- [Supplied passage]:
#####
Book review: Peacock's Alibi, by Stuart David

The prospect of yet another crime drama set in a major Scottish city will leave some readers groaning in despair. From McIlvanney to Jardine, Rankin to MacBride, there is no shortage of books serving up gritty thrillers set on windswept streets, full of hard-bitten characters who enjoy drink as strong as their opinions. Tartan Noir, as some persist in calling it, remains a profitable business for publishers. Every year, more authors shuffle on to the scene, promising new twists on a long-established genre filled with over-familiar tropes. There's always another detective ready to kick-in your door or a low-level crook who has accidentally stumbled upon a big deal. Set down your drink, son, because here's some hard-won wisdom in the shape of a no-nonsense cop who sometimes bends the rules to get results.
#####
- [Work instructions]: Quote the book review word for word, from "Book review: Peacock's" through "to get results.", inclusive.

- [Data provided]:
#####
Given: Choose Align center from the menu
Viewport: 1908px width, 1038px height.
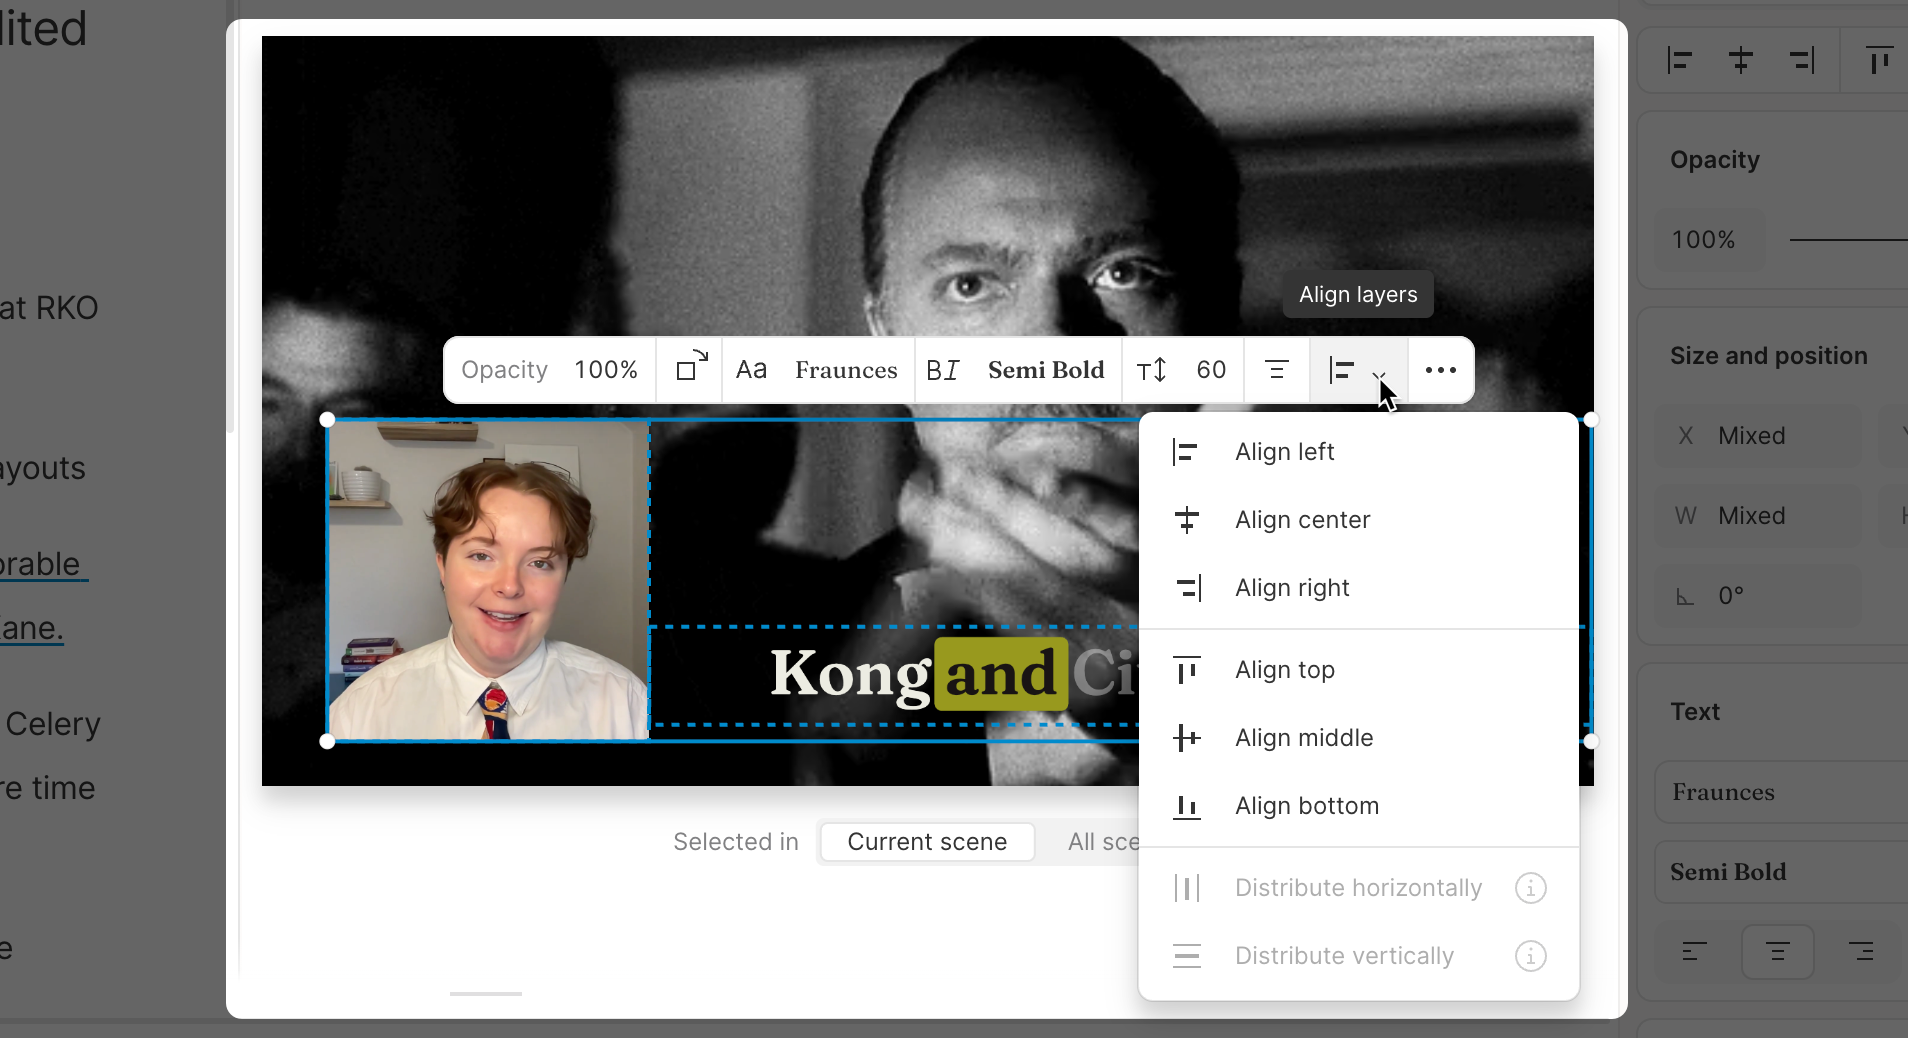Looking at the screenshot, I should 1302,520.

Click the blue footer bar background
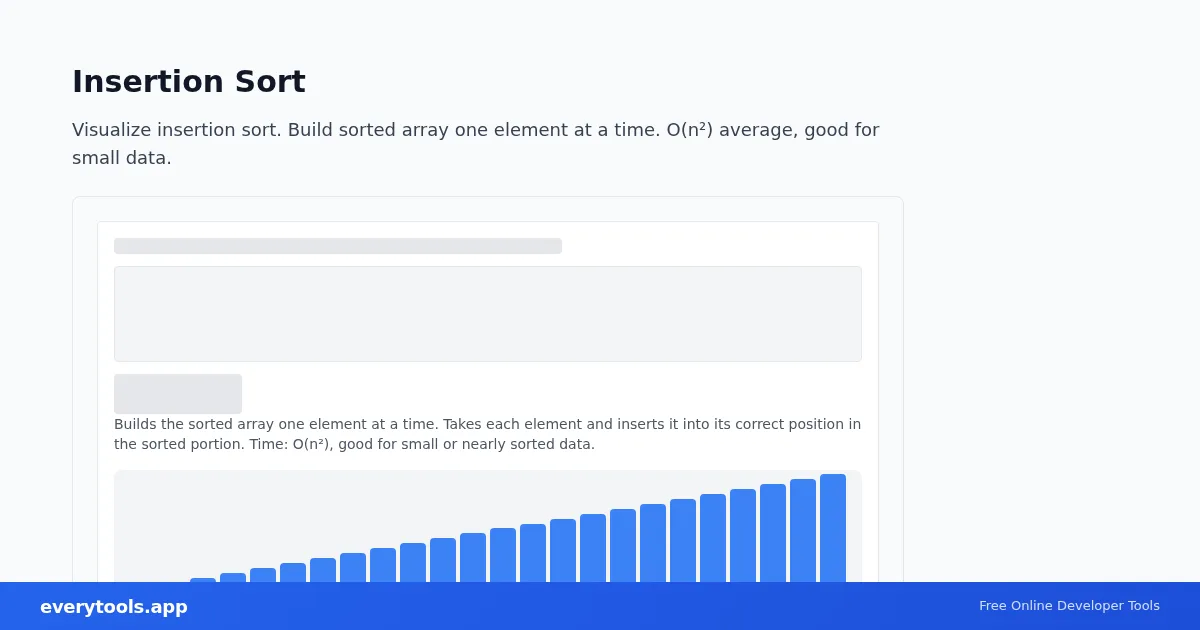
#####
- [Output for this task]:
Book review: Peacock's Alibi, by Stuart David

The prospect of yet another crime drama set in a major Scottish city will leave some readers groaning in despair. From McIlvanney to Jardine, Rankin to MacBride, there is no shortage of books serving up gritty thrillers set on windswept streets, full of hard-bitten characters who enjoy drink as strong as their opinions. Tartan Noir, as some persist in calling it, remains a profitable business for publishers. Every year, more authors shuffle on to the scene, promising new twists on a long-established genre filled with over-familiar tropes. There's always another detective ready to kick-in your door or a low-level crook who has accidentally stumbled upon a big deal. Set down your drink, son, because here's some hard-won wisdom in the shape of a no-nonsense cop who sometimes bends the rules to get results.